Qu’est-ce qui nous vaut ce soudain assagissement qui ressemble à une rentrée dans les rangs ? Plus d’imprécations, plus de vociférations, plus de surenchères, plus d’insultes envers les adversaires. On croit rêver. Même Abir Moussi, la tonitruante présidente du Parti destourien libre (PDL), qui les déteste cordialement et ne rate aucune occasion pour le leur crier à la face, avec un haut-parleur si possible, ils voudraient bien l’éviter, l’oublier, ou faire comme si elle n’existait pas. Certains d’entre eux chuchotent même qu’ils sont prêts à ouvrir une nouvelle page avec elle et son parti.
L’amnésie comme instrument de pouvoir
Les interventions, hier, mardi 11 mai 2021, de Abdellatif Mekki, sur Mosaïque FM, et de Maher Madhioub, sur Diwan FM, sont à cet égard des morceaux d’anthologie. À les croire, Rached Ghannouchi et Ennahdha n’ont aucun problème avec l’Arabie saoudite, le leader islamiste aurait même des relations très anciennes et très profondes avec les dirigeants saoudiens. D’ailleurs, ajoute-t-on, il va bientôt se rendre dans ce pays. Fini donc le temps où les dirigeants islamistes tunisiens vouaient les dirigeants saoudiens aux gémonies, stigmatisaient leur despotisme et les accusait de soutenir la contre-révolution en Tunisie.

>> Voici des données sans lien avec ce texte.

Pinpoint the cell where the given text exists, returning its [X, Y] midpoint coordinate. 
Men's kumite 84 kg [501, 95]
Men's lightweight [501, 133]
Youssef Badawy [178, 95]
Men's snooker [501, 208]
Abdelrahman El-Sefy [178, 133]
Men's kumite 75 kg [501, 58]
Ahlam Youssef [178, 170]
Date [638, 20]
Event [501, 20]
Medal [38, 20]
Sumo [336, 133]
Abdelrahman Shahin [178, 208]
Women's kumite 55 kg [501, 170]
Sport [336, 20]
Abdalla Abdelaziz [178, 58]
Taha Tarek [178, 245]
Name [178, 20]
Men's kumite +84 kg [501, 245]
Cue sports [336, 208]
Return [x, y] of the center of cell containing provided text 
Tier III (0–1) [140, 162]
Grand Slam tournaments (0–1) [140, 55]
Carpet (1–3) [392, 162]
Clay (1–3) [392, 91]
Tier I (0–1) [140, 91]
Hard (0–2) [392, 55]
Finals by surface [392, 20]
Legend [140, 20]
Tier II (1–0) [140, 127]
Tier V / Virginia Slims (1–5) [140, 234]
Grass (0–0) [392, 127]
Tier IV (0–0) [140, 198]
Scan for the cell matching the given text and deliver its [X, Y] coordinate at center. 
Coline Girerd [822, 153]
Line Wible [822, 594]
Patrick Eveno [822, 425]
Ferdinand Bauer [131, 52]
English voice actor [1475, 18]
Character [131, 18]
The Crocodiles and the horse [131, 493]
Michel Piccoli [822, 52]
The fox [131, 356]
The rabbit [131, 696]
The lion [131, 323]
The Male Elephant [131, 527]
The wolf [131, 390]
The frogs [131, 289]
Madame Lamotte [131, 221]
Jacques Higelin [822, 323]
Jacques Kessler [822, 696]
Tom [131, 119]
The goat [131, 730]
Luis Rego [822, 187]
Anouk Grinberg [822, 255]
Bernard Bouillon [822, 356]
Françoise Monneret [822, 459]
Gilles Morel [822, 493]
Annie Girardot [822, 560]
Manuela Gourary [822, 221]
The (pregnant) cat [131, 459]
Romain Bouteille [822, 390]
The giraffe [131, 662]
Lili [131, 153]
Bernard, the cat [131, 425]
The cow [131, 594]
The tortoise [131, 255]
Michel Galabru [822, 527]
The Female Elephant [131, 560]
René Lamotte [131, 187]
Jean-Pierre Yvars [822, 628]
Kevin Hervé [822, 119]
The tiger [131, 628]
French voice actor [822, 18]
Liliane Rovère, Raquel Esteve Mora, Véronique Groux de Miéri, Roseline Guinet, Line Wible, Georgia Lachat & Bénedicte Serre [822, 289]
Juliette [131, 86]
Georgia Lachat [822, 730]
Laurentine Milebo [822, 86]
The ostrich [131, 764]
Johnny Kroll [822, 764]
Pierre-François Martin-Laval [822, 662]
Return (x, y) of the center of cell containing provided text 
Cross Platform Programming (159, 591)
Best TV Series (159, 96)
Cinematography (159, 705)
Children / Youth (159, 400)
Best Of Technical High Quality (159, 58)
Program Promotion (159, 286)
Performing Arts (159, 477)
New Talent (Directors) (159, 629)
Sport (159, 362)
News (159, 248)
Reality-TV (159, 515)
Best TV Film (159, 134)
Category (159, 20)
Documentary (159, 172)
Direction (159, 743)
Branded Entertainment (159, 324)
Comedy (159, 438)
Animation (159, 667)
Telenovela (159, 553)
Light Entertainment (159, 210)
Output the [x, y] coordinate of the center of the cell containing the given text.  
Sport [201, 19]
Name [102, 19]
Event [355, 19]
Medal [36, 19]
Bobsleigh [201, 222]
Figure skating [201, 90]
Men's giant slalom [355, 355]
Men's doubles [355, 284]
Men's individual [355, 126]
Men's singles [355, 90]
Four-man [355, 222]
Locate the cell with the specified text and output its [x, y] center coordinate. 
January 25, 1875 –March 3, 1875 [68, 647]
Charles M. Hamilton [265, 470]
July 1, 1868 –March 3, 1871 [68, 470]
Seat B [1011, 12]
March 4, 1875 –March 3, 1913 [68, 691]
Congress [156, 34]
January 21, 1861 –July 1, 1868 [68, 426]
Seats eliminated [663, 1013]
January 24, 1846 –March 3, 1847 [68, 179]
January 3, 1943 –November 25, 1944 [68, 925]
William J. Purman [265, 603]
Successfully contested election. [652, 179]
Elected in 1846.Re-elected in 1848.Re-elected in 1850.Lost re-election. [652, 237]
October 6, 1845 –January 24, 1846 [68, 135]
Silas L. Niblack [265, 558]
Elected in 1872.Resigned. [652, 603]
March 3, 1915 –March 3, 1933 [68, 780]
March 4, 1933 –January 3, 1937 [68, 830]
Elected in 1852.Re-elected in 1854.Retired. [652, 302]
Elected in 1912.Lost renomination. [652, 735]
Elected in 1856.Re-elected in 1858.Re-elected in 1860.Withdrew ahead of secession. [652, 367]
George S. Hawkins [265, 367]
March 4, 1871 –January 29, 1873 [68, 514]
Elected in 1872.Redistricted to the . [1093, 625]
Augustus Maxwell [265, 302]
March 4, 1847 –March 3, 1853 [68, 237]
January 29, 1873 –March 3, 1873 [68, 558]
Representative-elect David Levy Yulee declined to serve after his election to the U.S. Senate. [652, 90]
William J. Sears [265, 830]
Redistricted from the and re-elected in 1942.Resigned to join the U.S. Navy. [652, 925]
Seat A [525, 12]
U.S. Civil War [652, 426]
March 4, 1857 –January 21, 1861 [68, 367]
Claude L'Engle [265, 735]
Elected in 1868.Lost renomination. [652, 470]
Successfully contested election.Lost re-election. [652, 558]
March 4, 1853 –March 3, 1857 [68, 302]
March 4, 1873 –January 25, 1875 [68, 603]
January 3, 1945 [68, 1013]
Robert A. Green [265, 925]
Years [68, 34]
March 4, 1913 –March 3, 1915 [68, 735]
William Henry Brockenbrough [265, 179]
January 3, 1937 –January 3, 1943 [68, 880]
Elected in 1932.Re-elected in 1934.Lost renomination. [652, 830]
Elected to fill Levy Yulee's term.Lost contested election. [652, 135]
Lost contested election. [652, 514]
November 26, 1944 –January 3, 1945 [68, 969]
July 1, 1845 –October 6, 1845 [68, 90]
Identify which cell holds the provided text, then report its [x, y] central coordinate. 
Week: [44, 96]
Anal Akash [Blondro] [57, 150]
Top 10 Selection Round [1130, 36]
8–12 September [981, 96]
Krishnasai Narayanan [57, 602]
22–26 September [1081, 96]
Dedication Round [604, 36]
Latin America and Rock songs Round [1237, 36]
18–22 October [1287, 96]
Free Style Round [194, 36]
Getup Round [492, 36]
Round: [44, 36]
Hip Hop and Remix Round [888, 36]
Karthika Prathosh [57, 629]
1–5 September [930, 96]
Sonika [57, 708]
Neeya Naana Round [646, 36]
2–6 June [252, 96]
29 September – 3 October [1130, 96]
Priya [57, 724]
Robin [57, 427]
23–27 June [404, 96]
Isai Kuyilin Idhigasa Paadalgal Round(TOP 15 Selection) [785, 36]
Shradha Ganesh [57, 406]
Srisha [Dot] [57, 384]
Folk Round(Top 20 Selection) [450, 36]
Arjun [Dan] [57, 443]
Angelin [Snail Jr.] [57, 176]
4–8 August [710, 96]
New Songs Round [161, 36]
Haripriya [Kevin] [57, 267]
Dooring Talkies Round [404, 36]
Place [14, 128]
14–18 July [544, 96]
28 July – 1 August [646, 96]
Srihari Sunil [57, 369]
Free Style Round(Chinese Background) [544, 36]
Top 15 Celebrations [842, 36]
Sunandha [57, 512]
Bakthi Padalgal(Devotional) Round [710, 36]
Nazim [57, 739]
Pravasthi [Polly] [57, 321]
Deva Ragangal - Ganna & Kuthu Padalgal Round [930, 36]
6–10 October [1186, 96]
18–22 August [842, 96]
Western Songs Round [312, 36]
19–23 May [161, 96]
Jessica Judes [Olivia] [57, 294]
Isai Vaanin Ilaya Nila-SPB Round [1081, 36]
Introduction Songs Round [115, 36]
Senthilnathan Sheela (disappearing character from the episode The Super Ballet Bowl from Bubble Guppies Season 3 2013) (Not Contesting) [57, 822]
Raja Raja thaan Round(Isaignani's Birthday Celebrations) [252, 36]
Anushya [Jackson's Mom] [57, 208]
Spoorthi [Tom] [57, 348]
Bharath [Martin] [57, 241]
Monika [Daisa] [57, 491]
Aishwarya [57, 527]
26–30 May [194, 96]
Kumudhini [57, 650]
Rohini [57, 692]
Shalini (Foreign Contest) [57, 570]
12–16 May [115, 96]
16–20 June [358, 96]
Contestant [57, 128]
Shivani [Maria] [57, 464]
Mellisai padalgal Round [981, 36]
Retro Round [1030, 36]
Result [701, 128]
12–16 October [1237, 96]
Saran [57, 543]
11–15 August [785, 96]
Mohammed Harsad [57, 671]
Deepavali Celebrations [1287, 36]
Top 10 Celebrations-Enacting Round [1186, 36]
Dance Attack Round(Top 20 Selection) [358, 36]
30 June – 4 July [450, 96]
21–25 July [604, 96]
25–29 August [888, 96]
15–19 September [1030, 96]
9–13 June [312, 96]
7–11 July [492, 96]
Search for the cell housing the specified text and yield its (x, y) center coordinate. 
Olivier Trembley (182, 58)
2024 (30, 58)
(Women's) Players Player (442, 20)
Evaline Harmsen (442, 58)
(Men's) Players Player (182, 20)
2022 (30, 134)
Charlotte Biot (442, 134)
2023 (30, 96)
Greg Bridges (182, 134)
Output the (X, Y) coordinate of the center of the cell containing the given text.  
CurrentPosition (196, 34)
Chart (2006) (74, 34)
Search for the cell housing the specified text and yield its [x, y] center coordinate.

Et l’Egypte de Abdelfattah Al-Sissi ? Aucun problème. Ennahdha n’a jamais pris une position hostile aux dirigeants de ce pays. Et même après le coup d’Etat militaire ayant destitué le président élu, le dirigeant des Frères musulmans, Mohamed Morsi, en 2013, Ennahdha a tenté, à travers son président, une médiation pour rétablir la paix et la stabilité ans ce pays frère, explique sans ciller, M. Madhioub. Ghannouhi est-il prêt à se rendre en Egypte ? «S’il est invité officiellement au Caire, il s’y rendra sans problème», répond M. Madhioub, ajoutant qu’«Ennahdha n’a qu’une seule ligne rouge, l’entité sioniste», une ligne rouge de circonstance, dictée par l’actualité sanglante à Jérusalem, car, il n’y a pas longtemps, Rached Ghannouchi avait rencontré, sans états d’âmes, les dirigeant de l’Aipac, le fameux lobby sioniste aux Etats-Unis.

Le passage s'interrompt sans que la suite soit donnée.